Мы ехали по скованной льдом Мшаге. Река широкая, берега ее низкие, зима сравняла их с полями. Мороз был славный, и солнце, казалось, поджигало снег. Равнина полыхала белым холодным огнем. Словно обугленные, торчали на ней жидкие кусты ольшаника, прутья ивняка да старые пни; от яркого света резало глаза, бледнела синь неба.

Старик поначалу молчал, потом быстро заговорил. Мысли у него были какие-то отрывочные, беглые. А слова он произносил так, как будто вытряхивал их в снег.

— Лектора здесь, почитай, с полгода не было. Обидели… Хлебушко у нас есть, а самогоном, избави бог, не балуемся, не думай.

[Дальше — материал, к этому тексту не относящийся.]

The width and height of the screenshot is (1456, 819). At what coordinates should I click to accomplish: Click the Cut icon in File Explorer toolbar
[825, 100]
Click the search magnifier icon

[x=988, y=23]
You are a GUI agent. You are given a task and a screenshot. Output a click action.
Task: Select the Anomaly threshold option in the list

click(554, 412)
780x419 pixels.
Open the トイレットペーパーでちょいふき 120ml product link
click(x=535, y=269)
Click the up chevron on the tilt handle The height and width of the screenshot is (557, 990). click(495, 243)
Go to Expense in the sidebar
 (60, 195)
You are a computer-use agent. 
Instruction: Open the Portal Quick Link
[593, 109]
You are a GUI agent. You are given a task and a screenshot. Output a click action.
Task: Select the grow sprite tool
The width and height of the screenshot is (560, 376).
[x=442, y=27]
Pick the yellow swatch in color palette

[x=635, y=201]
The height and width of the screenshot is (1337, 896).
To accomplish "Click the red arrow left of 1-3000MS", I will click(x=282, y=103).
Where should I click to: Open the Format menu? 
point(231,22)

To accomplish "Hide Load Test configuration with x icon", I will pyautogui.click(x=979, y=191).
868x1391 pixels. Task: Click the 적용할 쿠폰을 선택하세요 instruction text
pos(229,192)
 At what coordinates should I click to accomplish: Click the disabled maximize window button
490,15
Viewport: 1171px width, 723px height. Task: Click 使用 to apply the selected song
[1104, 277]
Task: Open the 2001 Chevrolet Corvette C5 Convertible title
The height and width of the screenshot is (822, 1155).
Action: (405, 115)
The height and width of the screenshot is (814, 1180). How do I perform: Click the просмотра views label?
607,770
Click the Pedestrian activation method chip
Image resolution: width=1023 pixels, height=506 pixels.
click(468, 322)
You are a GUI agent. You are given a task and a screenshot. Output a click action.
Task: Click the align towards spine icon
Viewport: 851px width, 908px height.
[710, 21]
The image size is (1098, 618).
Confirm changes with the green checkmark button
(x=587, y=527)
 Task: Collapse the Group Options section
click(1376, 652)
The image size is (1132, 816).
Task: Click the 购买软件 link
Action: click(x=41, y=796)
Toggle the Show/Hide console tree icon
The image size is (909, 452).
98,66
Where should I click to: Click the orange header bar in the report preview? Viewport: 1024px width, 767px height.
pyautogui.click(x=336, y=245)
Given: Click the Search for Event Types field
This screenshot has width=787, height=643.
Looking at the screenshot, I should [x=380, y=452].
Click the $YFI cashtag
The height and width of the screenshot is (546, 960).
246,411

Старик замахнулся хворостиной, задергал вожжами. Дровни рвануло; лошадь, лягнув передок, пошла вскачь.

Берег над рекой поднялся. Над ним нависли загнутые края сугробов. Кое-где снег обвалился, обнажив мшистые корни, бурую осоку и зеленые комья глины.

По обеим сторонам стояли высокие ели. Казалось, они отдыхали, бессильно опустив свои закиданные снегом колючие лапы. Синие тени переплелись. Затем солнце пропало; небо ушло ввысь, стало прозрачно-голубым. Ели, плотно сомкнув шершавые стволы, настороженно прислушивались к скрипу полозьев, фырканью лошаденки и бормотанию возницы.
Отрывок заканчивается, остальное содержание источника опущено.